Roel Peters

Posted on Oct 1

Beyond Flat Tables: Model Hierarchical Data in Supabase with Recursive Queries

#postgres #database #fullstack #dataengineering

Modern applications often need to manage complex hierarchical relations, such as nested product categories, threaded comment systems, and even organizational charts. While obvious in the physical world, these structures pose significant challenges when they're stored and queried in a traditional relational database. Parent-child relationships require either multiple database roundtrips or complex application-level logic to reconstruct the hierarchy on demand.

Supabase, powered by Postgres at its core, provides an efficient solution for handling hierarchical data: recursive common table expressions (CTEs). This tool allows developers to query treelike structures without resorting to complex backend processing or specialized graph databases.

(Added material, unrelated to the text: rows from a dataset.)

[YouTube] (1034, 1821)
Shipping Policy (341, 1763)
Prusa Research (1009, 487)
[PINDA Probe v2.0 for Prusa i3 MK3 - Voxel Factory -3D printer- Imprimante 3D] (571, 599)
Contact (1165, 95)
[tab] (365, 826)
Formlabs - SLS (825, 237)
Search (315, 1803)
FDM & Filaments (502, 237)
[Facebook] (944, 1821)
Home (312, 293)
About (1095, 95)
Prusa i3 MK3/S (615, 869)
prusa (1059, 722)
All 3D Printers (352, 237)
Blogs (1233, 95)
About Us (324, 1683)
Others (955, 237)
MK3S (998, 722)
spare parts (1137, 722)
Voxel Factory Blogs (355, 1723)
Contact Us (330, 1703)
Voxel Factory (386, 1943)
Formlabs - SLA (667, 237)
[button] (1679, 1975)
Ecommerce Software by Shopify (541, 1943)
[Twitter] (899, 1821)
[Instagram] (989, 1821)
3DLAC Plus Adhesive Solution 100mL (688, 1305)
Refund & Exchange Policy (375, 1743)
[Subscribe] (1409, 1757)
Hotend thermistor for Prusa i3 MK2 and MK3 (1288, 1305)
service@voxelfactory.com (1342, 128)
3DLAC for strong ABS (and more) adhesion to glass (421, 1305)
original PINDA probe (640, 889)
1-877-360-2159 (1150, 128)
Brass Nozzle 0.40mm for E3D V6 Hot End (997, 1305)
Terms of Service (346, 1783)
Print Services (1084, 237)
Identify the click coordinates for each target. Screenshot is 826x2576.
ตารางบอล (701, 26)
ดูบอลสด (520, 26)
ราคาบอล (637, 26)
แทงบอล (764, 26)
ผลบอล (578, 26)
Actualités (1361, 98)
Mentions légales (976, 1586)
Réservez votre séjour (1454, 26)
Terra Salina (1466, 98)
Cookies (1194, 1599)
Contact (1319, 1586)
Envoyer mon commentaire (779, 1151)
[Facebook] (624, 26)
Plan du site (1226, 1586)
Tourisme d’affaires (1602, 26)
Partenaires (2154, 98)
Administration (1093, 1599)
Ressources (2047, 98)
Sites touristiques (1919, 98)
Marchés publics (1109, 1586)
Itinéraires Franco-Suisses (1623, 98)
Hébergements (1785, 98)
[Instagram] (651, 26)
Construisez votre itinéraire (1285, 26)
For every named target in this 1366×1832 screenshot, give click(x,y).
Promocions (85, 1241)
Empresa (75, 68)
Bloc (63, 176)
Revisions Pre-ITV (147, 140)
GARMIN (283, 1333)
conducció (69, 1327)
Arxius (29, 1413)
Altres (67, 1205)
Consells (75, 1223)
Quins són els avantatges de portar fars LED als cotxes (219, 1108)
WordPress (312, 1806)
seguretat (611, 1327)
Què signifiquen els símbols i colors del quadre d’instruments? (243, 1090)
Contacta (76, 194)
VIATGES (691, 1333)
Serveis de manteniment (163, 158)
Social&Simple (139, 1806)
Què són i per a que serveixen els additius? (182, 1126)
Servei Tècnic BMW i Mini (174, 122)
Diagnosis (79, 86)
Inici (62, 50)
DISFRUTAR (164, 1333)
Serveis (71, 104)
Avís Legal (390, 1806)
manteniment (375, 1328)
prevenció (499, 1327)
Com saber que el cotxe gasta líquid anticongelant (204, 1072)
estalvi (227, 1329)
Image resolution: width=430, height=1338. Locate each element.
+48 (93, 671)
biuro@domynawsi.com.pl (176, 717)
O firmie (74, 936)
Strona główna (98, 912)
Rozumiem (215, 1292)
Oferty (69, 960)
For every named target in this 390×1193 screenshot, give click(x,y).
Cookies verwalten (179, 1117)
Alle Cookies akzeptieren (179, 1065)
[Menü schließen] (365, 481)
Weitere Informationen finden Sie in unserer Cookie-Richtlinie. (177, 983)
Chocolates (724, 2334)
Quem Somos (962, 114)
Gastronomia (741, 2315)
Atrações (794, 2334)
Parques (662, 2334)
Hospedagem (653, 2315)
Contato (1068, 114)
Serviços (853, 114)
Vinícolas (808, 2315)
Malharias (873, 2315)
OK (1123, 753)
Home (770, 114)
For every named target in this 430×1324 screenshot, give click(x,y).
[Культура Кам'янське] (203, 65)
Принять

Read on to see how I use Postgres's recursive CTEs within Supabase to model and manipulate hierarchical data directly in the database, enabling readable and performant queries for common operations, like finding all descendants, calculating tree depths, and traversing organizational hierarchies. I'll also share some tips on how to optimize those queries.

Understanding Hierarchical Data and Recursive Queries

Hierarchical data structures organize information in a treelike format. A record typically has one parent and one or more children. This information pattern is all around us. Think about your own family tree or how we classify plants and animals. But it is even more prevalent on the web: conversational threads on social media, organizational charts, file systems, menu navigation, and so on.

Hierarchical data can be stored in various ways. XML or JSON files are flexible, portable, and widely supported. NoSQL is another database solution, which not only scales nearly infinitely but also offers extreme schema flexibility. Finally, relational databases also support hierarchical data structures, but they require specific data models to use them efficiently. These include the adjacency list model, the nested set model, path enumeration, and a closure table:

The adjacency list model is straightforward: Each record contains a reference to its parent (often a parent_id column). This allows joining the table onto itself to recreate the hierarchy.
The nested set model addresses some of these issues by assigning left and right values to each node, allowing for efficient subtree queries in both directions.
The path enumeration option is highly inefficient in terms of storage as it stores the full path from the root to itself. It does require fewer computing resources.
Finally, a closure table is like a junction table that stores all links between the records in each level of the hierarchy.

By far, the most popular is the adjacency list model, probably because of the introduction of recursive queries, which drastically simplify using it in a query. The recursive pattern was introduced in the SQL:1999 standard. However, in Postgres, recursive queries have only been made available in version 8.4, which was released in July 2009.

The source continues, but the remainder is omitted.